Patrice Noukeu

Personal information
- Date of birth: 22 December 1982 (age 43)
- Place of birth: Douala, Cameroon
- Height: 1.87 m (6 ft 2 in)
- Position: Midfielder

Team information
- Current team: Canon Yaoundé (manager)

Senior career*
- Years: Team / Apps / (Gls)
- 2002–2004: Geel / 65 / (7)
- 2004–2006: Mouscron / 43 / (3)
- 2006–2007: Gent / 18 / (0)
- 2007–2008: Skoda Xanthi / 2 / (0)
- 2008–2009: KV Mechelen / 5 / (0)
- 2009: Gent / 2 / (0)
- 2009–2010: → K.V.S.K. United (loan) / 43 / (3)
- 2010–2011: Kəpəz / 8 / (0)
- 2011–2013: Deinze / 40 / (5)
- 2013–2015: Izegem / 4 / (0)

Managerial career
- 2025-: Canon Yaoundé

= Patrice Noukeu =

Cameroonian footballer (born 1982)

Patrice Noukeu (born 22 November 1982) is a Cameroonian footballer who currently manages Cameroonian top division side Canon Yaoundé.
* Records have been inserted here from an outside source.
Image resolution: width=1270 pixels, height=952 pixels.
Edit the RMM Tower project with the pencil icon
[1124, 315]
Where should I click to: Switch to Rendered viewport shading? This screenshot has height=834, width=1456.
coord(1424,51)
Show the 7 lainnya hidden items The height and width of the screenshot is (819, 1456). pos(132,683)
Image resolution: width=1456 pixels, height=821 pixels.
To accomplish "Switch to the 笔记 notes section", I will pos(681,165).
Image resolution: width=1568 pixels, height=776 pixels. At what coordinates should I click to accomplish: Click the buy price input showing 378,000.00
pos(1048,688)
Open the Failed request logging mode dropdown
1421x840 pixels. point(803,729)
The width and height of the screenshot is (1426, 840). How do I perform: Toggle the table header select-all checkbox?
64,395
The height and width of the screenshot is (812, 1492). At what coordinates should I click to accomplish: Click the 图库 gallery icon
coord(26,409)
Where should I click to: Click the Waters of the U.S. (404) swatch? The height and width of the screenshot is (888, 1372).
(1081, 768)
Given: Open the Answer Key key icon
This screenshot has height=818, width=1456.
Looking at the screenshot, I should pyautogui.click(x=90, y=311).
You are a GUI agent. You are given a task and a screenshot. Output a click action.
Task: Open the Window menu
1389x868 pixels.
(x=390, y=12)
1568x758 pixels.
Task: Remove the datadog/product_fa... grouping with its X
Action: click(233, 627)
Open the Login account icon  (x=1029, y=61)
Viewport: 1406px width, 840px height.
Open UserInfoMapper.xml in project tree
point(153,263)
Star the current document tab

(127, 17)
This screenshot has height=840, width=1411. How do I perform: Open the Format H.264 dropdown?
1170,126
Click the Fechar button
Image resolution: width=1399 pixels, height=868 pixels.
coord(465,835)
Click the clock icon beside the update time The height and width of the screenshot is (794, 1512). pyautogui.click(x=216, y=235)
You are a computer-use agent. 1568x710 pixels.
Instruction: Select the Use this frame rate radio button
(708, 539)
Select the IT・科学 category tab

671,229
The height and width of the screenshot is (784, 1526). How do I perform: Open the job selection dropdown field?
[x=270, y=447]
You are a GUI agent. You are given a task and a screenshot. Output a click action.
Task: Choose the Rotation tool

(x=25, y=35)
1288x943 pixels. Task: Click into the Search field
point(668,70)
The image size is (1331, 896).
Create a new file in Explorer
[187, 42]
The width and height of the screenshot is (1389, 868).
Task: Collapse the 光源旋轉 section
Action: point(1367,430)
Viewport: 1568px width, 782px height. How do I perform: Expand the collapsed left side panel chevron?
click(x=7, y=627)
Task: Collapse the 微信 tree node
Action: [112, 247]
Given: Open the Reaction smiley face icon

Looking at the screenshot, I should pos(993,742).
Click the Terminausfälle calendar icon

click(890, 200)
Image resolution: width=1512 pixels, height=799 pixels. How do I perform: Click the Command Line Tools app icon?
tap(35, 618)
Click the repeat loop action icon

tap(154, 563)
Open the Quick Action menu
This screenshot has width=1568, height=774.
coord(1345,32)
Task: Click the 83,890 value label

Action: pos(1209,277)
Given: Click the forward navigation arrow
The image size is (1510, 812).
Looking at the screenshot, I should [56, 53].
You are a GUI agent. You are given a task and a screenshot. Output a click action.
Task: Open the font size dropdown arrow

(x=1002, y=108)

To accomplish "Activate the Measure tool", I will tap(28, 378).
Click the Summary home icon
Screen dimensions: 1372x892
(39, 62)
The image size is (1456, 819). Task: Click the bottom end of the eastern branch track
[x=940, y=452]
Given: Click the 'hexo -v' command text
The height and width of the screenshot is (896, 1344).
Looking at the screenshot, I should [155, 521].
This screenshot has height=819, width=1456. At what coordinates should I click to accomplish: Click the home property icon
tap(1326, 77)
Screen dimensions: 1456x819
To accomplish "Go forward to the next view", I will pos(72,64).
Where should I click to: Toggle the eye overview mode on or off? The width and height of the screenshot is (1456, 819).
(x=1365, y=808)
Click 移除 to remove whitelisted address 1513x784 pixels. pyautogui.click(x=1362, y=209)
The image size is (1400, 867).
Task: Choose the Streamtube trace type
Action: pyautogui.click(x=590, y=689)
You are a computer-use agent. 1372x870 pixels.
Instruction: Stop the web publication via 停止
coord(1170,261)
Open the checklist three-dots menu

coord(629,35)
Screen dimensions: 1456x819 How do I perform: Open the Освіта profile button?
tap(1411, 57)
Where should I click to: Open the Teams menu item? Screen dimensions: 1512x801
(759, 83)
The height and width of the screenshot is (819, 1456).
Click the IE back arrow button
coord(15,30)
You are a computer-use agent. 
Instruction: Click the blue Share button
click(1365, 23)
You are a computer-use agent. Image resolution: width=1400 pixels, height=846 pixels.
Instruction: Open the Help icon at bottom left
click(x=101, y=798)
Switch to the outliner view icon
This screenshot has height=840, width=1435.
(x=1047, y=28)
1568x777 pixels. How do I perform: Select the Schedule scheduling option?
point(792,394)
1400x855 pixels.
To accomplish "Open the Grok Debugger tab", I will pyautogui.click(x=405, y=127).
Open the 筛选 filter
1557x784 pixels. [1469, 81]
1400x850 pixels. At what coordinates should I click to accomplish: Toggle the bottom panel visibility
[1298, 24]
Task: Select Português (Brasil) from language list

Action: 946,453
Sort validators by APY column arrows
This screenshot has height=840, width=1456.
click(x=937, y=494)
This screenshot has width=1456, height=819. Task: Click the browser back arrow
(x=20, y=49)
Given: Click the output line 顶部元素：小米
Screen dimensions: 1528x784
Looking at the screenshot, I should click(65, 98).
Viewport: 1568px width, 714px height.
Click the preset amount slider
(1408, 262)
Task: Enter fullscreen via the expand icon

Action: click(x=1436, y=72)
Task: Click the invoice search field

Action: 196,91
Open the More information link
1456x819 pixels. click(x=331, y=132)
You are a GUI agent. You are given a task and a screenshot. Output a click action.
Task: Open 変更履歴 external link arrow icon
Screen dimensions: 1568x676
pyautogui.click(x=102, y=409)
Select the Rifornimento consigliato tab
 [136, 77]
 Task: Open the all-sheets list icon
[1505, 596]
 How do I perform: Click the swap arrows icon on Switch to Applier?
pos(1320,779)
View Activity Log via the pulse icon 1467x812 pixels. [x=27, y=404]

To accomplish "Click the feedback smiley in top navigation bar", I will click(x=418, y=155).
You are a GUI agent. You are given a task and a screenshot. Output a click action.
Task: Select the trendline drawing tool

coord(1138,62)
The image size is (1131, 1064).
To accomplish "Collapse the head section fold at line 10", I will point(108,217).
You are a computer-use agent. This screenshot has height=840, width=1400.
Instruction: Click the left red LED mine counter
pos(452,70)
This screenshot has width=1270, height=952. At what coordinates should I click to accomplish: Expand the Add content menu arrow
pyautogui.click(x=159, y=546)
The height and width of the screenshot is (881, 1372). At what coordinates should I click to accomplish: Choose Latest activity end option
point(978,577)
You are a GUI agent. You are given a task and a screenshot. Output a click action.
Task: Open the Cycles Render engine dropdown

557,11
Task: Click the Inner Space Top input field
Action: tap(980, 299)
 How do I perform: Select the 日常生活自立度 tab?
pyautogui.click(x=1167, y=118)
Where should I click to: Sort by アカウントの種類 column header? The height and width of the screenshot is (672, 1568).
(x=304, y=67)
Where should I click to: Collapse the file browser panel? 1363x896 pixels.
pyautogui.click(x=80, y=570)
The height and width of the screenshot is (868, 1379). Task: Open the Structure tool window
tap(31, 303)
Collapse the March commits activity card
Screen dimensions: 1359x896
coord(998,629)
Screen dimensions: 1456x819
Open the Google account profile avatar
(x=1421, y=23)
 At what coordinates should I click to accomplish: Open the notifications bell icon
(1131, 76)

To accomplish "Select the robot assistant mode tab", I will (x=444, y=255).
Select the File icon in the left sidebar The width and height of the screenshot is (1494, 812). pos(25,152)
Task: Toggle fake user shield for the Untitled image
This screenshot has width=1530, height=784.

He spent the majority of his professional career playing for Belgian teams, with spells in Greece and Azerbaijan for Skoda Xanthi and Kəpəz.

==Managerial career==
On 12 May 2025, Noukeu was appointed manager of Canon Yaoundé, a team in Cameroon's top division, MTE Elite One. This is his first management job since retiring from his playing career.